Ich versuchs dann einfach mal:
1= Choleriker
2= Sanguiniker
3= Melancholiker
4= Phlegmatiker

1 & 2 vertauscht?

Beral:

--- Zitat von: Merlin Emrys am 19.12.2010 | 13:37 ---Sehe ich das richtig, daß es bei diesem Punkt darum geht, sich die Gesellschaft anderer einzugliedern und ihre (der Gemeinschaft also) Vorteile zu nutzen sowie bereit zu sein, zur Gesellscahft vorteilhaft beizutragen?

--- Ende Zitat ---
Das klingt sehr instrumentell. Ich weiss nicht, wie genau du es meinst.


--- Zitat von: Athair am 19.12.2010 | 14:57 ---Beständigkeit war als positives Synonym für Abhängigkeit gedacht. Die Erklärung hätte ich nicht gebraucht.  ;)

--- Ende Zitat ---
Ups, sorry.

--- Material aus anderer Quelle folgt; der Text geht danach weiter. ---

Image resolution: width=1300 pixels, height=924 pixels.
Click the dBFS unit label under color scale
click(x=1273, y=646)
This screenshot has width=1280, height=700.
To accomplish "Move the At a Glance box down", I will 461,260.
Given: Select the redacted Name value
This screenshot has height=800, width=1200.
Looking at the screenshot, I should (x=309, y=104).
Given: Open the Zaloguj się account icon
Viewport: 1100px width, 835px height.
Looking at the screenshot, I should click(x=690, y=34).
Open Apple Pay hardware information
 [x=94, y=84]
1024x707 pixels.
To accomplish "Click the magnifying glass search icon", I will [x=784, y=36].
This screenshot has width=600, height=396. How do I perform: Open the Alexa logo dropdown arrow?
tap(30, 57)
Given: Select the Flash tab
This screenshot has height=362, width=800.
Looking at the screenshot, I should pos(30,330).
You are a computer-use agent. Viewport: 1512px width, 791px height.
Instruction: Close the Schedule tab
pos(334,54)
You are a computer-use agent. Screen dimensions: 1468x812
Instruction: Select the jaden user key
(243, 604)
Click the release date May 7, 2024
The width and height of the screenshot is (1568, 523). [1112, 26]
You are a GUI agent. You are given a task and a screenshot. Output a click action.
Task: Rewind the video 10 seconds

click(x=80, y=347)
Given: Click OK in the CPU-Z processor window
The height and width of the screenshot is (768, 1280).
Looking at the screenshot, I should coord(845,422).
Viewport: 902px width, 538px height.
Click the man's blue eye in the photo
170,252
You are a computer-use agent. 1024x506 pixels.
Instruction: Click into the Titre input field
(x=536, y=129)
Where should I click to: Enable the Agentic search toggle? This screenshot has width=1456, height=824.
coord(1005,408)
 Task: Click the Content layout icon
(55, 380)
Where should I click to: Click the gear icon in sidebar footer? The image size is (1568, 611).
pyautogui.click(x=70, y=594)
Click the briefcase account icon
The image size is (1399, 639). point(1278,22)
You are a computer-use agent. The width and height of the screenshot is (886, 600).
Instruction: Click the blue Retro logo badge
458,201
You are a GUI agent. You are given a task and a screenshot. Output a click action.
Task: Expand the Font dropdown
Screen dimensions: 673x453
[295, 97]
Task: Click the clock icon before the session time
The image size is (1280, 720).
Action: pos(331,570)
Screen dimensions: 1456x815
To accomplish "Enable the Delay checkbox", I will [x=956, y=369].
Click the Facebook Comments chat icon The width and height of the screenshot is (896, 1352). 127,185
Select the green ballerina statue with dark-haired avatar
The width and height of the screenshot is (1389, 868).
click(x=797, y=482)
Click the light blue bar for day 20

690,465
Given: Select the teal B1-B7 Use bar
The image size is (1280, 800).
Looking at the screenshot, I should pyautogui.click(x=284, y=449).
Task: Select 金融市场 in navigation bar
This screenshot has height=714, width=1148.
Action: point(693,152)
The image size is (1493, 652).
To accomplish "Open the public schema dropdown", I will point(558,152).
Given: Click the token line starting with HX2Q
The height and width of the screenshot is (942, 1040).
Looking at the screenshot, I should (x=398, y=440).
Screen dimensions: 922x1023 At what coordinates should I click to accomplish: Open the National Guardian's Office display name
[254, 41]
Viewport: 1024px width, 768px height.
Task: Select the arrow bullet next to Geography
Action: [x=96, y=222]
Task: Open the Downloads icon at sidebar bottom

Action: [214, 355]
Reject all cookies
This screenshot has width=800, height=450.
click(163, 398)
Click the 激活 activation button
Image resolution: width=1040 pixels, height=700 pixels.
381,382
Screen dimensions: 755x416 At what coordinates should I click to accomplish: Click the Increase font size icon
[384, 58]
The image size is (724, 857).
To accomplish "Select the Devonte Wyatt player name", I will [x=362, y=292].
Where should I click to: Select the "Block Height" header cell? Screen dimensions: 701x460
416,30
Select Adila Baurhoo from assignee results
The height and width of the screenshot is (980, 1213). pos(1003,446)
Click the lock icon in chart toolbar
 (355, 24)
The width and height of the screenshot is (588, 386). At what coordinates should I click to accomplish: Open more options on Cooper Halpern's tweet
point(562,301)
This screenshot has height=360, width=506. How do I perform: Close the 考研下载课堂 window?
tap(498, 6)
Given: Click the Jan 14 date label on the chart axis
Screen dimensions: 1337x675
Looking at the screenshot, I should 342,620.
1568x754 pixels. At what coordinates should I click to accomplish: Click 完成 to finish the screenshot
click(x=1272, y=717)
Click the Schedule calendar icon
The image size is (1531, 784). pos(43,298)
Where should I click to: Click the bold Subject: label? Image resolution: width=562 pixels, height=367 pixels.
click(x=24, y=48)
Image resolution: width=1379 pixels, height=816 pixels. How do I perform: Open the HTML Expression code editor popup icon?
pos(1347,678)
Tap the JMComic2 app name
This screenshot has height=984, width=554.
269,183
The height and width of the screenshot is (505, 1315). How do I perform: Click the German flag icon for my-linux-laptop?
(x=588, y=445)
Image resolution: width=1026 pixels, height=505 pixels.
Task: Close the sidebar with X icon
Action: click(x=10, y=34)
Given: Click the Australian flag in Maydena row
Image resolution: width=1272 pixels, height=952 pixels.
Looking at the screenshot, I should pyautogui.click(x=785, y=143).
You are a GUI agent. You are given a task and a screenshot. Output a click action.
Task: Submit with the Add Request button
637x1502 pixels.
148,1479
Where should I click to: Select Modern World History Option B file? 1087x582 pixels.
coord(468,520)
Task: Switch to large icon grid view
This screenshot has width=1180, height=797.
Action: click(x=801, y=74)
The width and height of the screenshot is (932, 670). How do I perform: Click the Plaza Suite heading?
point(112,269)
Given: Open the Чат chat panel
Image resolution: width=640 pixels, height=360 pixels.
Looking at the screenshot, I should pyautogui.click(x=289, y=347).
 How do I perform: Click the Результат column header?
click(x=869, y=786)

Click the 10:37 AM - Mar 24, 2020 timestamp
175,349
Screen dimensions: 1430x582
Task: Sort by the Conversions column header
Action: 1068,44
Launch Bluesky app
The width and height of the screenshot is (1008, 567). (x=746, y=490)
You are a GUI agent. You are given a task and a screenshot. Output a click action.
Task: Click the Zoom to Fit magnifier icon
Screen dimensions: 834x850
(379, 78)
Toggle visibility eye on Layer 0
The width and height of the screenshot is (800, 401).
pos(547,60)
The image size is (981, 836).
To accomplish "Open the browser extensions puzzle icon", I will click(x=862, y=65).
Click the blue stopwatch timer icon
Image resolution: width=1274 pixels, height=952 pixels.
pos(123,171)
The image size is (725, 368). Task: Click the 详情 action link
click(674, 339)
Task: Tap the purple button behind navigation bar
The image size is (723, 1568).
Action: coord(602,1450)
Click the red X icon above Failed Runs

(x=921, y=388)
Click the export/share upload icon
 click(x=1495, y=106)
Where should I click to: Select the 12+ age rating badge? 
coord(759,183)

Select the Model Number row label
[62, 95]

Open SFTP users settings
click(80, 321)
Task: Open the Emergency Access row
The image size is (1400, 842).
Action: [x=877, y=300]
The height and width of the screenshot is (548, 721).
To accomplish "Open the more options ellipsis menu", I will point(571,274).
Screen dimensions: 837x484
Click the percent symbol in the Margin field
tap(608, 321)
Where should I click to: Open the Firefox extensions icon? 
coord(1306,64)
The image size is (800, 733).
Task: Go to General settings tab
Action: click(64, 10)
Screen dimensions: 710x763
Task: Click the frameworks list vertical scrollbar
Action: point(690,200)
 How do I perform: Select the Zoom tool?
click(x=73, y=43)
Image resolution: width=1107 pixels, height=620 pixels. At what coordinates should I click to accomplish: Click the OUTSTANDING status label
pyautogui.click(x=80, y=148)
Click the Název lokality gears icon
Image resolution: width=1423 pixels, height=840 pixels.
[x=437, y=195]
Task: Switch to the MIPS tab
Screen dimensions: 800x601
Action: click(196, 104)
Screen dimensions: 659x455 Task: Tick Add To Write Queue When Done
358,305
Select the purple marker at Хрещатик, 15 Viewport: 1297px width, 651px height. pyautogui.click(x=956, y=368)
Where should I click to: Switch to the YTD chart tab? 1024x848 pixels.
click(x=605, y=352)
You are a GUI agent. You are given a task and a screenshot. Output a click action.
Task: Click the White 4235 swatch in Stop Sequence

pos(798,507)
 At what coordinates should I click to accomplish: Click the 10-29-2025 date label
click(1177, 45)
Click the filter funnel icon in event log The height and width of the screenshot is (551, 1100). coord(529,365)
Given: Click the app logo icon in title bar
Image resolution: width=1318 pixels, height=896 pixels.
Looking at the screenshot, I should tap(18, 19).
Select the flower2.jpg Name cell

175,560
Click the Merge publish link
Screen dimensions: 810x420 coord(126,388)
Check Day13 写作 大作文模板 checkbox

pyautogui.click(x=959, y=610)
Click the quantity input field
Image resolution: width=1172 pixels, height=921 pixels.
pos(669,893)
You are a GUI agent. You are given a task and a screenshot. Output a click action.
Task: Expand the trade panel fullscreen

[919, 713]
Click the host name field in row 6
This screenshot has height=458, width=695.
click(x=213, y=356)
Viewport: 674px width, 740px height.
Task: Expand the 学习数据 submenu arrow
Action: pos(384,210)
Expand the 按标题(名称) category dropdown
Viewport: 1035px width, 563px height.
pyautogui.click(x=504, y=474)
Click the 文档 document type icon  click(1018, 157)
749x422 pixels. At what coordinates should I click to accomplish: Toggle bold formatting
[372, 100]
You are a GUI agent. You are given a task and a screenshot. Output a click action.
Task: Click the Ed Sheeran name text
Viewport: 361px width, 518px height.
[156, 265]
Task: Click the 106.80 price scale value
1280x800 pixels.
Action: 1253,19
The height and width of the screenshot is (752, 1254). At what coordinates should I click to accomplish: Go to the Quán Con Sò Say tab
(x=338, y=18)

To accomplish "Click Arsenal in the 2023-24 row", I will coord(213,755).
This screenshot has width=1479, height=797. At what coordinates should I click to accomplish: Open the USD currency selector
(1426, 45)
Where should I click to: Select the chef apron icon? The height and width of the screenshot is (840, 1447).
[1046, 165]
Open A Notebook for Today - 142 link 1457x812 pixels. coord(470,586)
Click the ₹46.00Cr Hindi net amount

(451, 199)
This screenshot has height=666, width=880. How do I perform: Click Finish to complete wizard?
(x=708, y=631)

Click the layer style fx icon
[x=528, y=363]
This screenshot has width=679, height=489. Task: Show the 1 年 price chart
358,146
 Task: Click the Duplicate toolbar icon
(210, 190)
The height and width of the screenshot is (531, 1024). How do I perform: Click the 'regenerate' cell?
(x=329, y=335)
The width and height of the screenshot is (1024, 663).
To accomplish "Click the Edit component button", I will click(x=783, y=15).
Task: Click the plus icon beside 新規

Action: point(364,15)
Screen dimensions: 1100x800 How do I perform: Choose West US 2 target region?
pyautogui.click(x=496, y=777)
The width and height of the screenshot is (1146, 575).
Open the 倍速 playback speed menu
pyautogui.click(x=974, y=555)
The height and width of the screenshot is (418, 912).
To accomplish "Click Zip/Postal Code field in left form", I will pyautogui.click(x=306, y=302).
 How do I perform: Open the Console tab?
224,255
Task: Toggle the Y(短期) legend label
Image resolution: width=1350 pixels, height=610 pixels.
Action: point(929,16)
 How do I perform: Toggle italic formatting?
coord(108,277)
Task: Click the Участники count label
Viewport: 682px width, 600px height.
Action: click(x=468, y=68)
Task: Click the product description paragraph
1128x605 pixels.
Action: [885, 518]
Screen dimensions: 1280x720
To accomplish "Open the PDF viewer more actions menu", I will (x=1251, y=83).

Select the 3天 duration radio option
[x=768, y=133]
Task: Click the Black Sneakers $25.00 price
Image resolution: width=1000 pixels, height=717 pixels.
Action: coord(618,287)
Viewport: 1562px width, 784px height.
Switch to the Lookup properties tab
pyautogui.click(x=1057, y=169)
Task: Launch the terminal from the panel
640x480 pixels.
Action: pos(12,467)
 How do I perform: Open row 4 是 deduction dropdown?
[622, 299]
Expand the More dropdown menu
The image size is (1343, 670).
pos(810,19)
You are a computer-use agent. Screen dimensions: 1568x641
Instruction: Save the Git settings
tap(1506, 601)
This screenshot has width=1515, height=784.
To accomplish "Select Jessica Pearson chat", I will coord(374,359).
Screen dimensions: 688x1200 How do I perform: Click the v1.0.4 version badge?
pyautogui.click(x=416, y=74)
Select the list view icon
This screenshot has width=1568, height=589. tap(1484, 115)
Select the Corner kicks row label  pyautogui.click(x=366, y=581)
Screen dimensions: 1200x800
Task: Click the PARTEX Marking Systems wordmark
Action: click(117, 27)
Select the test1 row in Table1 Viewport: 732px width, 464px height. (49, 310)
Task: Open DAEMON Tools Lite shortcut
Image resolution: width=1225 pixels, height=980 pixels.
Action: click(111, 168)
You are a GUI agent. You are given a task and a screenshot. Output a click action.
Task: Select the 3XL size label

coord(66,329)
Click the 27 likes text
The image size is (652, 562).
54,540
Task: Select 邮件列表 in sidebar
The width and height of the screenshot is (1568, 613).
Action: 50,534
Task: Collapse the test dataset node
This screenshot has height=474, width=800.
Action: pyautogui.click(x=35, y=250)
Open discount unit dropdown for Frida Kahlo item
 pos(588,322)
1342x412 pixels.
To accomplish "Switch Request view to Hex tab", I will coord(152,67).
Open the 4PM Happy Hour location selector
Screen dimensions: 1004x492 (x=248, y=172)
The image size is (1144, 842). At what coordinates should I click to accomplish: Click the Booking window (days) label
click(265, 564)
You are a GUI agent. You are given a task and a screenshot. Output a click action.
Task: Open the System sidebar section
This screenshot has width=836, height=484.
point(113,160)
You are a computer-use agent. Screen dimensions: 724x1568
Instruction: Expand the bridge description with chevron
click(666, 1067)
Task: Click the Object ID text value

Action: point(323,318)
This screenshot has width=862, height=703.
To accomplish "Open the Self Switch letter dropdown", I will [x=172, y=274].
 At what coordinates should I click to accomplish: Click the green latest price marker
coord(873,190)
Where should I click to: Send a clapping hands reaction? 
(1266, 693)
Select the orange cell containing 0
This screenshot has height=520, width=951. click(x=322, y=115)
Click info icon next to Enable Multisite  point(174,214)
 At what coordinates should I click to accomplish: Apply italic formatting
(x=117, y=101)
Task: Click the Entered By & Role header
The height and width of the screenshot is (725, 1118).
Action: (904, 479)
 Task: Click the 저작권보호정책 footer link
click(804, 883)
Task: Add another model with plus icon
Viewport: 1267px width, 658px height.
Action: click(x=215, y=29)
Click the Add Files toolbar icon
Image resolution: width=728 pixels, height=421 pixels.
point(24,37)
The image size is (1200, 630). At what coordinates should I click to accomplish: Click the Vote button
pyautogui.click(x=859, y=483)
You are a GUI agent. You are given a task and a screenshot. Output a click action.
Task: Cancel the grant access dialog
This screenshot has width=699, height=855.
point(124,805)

Hab dich falsch verstanden.

Deine Zuordnung ist genau richtig.

Merlin Emrys:
Es ist insofern intrumentell, als es die Gemeinschaftssituation für sich nutzt - aber in diesem Sinne erzwingen alle Bedürfnisse eine "Instrumentalisierung", weil sie ja etwas durch etwas erreichen wollen. Ich habe trotzdem wohl nicht ganz richtig gelegen.

--- Zitat von: http://www.nicebread.de/forschung/zm/zm.html ---Im Vergleich zu anderen Motivkonzeptionen lässt sich das Sicherheitssystem bei Bischof am ehesten mit dem Intimitätsmotiv nach McAdams (1982) oder dem Sicherheitsbedürfnis nach Maslow (1954) vergleichen, da es beim Sicherheitssystem ganz klar um den Umgang mit (sehr) vertrauten Personen geht. Es geht weniger um Murrays (1938) „need for affiliation“, da hier ein eher anonymer sozialer Anschluss gemeint ist.
--- Ende Zitat ---
Und ich hatte in Murrays Richtung gedacht.
Insofern wäre vermutlich "Vertraulichkeit" das Begriff, den ich am ehesten einsetzen würde. "Vertrautheit" würde ich für zu unbestimmt halten, weil "Vertrautheit" auch Objekten zukommen kann, während "Vertraulichkeit" nur in bezug auf Subjekte verwendbar ist. Oder, wenn "Vertraulichkeit" zu "altertümelnd" klingt, "Vertrauensbeziehung", oder, was auch bei Schöndbrodt auftaucht, "Familiarität".